▶ _Input for this task_:
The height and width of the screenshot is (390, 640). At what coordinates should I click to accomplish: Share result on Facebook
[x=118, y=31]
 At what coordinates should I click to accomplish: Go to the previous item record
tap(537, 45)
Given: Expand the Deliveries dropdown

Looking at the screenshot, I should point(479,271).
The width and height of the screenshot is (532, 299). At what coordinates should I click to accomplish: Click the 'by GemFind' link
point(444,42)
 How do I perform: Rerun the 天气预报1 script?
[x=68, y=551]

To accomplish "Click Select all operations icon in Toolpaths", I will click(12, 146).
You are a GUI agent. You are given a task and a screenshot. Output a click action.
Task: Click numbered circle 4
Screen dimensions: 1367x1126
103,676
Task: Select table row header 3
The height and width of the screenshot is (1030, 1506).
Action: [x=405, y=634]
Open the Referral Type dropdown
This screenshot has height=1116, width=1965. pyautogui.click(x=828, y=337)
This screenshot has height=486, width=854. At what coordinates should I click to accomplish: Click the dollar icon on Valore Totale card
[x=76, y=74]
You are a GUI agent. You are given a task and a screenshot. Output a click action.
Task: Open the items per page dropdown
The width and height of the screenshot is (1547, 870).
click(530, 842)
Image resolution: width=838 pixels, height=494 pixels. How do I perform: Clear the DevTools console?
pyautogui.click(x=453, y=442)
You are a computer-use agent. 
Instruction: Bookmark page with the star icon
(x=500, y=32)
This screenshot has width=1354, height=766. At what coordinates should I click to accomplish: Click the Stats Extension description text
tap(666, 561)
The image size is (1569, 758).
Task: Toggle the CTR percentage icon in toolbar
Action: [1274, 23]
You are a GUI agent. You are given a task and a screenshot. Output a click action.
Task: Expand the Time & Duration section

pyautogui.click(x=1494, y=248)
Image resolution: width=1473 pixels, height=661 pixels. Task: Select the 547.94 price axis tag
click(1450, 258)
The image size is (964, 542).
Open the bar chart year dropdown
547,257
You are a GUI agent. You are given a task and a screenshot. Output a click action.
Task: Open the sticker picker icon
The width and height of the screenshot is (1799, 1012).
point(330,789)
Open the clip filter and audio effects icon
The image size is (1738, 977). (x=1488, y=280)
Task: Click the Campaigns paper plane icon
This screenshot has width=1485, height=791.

▶ _Aim of the task_:
Nothing but the lines from the one containing "This screenshot has height=486, width=854." to the last line of the listing above belongs in the answer; restate each word for word.

▶ _Answer to this problem_:
This screenshot has height=486, width=854. At what coordinates should I click to accomplish: Click the dollar icon on Valore Totale card
[x=76, y=74]
You are a GUI agent. You are given a task and a screenshot. Output a click action.
Task: Open the items per page dropdown
The width and height of the screenshot is (1547, 870).
click(530, 842)
Image resolution: width=838 pixels, height=494 pixels. How do I perform: Clear the DevTools console?
pyautogui.click(x=453, y=442)
You are a computer-use agent. 
Instruction: Bookmark page with the star icon
(x=500, y=32)
This screenshot has width=1354, height=766. At what coordinates should I click to accomplish: Click the Stats Extension description text
tap(666, 561)
The image size is (1569, 758).
Task: Toggle the CTR percentage icon in toolbar
Action: [1274, 23]
You are a GUI agent. You are given a task and a screenshot. Output a click action.
Task: Expand the Time & Duration section

pyautogui.click(x=1494, y=248)
Image resolution: width=1473 pixels, height=661 pixels. Task: Select the 547.94 price axis tag
click(1450, 258)
The image size is (964, 542).
Open the bar chart year dropdown
547,257
You are a GUI agent. You are given a task and a screenshot. Output a click action.
Task: Open the sticker picker icon
The width and height of the screenshot is (1799, 1012).
point(330,789)
Open the clip filter and audio effects icon
The image size is (1738, 977). (x=1488, y=280)
Task: Click the Campaigns paper plane icon
This screenshot has width=1485, height=791.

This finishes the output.